(Item position entries)
---*---

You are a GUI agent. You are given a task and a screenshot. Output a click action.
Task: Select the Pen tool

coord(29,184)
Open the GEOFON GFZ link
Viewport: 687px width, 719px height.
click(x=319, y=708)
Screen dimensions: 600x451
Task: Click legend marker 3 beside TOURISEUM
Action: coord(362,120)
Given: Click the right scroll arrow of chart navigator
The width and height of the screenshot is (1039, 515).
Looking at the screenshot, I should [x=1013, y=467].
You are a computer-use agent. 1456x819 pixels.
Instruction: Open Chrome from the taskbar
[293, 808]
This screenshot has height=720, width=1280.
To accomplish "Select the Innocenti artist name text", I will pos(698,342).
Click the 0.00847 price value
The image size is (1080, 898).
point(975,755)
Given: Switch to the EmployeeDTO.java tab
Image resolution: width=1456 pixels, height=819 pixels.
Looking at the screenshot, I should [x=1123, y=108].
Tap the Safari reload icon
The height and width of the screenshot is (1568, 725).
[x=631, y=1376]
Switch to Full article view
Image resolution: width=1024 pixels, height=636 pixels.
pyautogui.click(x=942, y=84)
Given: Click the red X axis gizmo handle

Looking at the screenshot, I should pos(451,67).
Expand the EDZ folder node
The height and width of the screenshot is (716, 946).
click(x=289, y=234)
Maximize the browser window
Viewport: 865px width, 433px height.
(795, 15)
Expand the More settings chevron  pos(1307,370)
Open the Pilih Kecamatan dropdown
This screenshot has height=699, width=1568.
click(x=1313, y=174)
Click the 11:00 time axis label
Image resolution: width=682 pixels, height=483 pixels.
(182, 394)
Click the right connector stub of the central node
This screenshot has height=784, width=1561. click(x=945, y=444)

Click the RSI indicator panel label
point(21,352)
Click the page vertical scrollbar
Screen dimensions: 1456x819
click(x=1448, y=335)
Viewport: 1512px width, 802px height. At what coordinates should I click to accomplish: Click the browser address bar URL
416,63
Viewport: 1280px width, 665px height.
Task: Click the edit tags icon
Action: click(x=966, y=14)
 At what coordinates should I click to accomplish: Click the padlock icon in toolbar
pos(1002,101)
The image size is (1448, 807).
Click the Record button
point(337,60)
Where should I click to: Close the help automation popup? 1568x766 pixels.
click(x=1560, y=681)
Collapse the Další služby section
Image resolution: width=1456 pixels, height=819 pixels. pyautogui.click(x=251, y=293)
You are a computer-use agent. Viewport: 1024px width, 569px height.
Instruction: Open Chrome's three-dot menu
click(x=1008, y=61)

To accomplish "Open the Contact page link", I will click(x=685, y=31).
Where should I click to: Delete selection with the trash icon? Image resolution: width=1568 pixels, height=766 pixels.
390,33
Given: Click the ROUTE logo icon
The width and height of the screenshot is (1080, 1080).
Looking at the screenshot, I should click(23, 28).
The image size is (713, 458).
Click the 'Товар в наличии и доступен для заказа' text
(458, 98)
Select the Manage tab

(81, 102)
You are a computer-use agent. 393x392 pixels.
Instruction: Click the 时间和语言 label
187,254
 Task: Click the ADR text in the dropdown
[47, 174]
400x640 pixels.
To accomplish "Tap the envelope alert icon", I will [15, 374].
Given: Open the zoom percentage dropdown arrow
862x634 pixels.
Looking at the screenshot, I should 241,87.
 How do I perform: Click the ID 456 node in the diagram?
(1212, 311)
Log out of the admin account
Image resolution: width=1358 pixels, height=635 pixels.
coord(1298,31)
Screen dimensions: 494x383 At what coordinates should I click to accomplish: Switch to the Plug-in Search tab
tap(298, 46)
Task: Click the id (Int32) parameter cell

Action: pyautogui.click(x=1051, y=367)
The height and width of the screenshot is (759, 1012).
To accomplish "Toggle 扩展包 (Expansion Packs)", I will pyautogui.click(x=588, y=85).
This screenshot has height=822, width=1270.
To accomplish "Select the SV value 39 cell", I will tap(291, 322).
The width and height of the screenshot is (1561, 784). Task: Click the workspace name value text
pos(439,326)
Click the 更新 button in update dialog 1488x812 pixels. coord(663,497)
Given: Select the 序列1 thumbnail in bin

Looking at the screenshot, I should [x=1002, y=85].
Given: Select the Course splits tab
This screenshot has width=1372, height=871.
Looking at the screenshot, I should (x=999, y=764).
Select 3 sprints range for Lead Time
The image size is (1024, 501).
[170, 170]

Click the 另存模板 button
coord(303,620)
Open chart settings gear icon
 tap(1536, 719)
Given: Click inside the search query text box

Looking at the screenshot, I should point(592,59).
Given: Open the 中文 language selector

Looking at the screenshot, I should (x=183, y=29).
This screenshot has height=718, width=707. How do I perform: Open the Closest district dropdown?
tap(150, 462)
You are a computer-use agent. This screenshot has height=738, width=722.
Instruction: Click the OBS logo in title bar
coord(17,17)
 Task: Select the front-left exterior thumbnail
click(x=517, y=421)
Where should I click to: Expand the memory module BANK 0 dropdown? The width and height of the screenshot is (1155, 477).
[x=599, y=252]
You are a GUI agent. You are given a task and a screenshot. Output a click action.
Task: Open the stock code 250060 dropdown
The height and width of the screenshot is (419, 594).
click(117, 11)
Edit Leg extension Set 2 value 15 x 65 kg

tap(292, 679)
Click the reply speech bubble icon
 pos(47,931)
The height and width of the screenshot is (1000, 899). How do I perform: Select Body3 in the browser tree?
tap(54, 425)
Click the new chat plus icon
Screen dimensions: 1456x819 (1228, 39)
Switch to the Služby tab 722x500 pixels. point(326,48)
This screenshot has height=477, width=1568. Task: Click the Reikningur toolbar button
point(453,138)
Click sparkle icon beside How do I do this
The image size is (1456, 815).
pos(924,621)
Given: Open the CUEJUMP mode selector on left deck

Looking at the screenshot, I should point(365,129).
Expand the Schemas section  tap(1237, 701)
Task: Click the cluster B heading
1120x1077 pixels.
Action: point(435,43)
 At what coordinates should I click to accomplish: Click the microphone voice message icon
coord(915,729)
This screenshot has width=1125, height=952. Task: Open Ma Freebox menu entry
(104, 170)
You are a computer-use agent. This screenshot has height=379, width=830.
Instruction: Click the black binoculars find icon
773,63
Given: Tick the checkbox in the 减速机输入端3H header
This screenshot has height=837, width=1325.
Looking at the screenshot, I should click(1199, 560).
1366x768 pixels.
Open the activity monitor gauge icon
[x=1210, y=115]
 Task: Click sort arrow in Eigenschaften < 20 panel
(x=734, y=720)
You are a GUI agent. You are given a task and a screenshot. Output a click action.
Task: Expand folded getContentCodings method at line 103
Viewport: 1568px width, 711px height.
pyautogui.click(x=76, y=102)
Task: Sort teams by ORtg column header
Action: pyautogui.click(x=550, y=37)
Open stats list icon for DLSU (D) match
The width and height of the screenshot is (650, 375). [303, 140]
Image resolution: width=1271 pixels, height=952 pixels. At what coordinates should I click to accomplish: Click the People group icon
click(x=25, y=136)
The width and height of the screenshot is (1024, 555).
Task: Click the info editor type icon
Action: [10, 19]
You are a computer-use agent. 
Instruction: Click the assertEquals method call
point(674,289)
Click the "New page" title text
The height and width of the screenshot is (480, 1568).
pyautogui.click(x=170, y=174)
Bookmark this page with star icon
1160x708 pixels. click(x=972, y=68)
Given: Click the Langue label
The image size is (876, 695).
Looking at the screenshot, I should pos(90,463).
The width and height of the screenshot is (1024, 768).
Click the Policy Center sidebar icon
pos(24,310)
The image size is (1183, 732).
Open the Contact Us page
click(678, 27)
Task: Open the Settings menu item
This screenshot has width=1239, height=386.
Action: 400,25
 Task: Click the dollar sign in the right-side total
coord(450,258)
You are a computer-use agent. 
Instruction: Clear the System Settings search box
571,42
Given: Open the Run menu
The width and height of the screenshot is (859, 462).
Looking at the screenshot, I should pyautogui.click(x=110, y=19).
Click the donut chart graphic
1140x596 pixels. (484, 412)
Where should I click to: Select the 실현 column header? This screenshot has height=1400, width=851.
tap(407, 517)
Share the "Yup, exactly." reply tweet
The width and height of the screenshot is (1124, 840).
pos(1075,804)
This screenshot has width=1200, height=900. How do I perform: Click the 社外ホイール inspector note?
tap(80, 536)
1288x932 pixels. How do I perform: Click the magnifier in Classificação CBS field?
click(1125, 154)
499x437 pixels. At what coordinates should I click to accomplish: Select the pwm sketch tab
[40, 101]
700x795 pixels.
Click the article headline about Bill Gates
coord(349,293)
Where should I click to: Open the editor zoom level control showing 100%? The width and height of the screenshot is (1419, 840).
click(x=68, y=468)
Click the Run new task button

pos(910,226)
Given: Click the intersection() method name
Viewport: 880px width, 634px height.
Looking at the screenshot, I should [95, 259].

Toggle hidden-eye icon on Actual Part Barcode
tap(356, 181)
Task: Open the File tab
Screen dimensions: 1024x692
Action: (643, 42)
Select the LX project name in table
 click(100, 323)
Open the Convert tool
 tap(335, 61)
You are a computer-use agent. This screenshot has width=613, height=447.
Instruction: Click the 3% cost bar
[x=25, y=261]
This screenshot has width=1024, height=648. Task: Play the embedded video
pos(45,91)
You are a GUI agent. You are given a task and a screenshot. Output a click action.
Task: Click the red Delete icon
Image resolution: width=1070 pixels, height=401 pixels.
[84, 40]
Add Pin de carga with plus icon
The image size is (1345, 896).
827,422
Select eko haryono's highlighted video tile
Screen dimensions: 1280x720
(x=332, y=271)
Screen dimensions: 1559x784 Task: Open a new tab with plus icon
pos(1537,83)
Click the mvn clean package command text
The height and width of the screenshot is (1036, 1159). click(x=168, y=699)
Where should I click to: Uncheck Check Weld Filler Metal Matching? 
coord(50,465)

---*---

*GIVEN REQUEST*: Repeat the records from the line with "The height and width of the screenshot is (1000, 899)." up to and including the line with "(x=734, y=720)".

*FINISHED TASK*:
The height and width of the screenshot is (1000, 899). How do I perform: Select Body3 in the browser tree?
tap(54, 425)
Click the new chat plus icon
Screen dimensions: 1456x819 (1228, 39)
Switch to the Služby tab 722x500 pixels. point(326,48)
This screenshot has height=477, width=1568. Task: Click the Reikningur toolbar button
point(453,138)
Click sparkle icon beside How do I do this
The image size is (1456, 815).
pos(924,621)
Given: Open the CUEJUMP mode selector on left deck

Looking at the screenshot, I should point(365,129).
Expand the Schemas section  tap(1237, 701)
Task: Click the cluster B heading
1120x1077 pixels.
Action: point(435,43)
 At what coordinates should I click to accomplish: Click the microphone voice message icon
coord(915,729)
This screenshot has width=1125, height=952. Task: Open Ma Freebox menu entry
(104, 170)
You are a computer-use agent. This screenshot has height=379, width=830.
Instruction: Click the black binoculars find icon
773,63
Given: Tick the checkbox in the 减速机输入端3H header
This screenshot has height=837, width=1325.
Looking at the screenshot, I should click(1199, 560).
1366x768 pixels.
Open the activity monitor gauge icon
[x=1210, y=115]
 Task: Click sort arrow in Eigenschaften < 20 panel
(x=734, y=720)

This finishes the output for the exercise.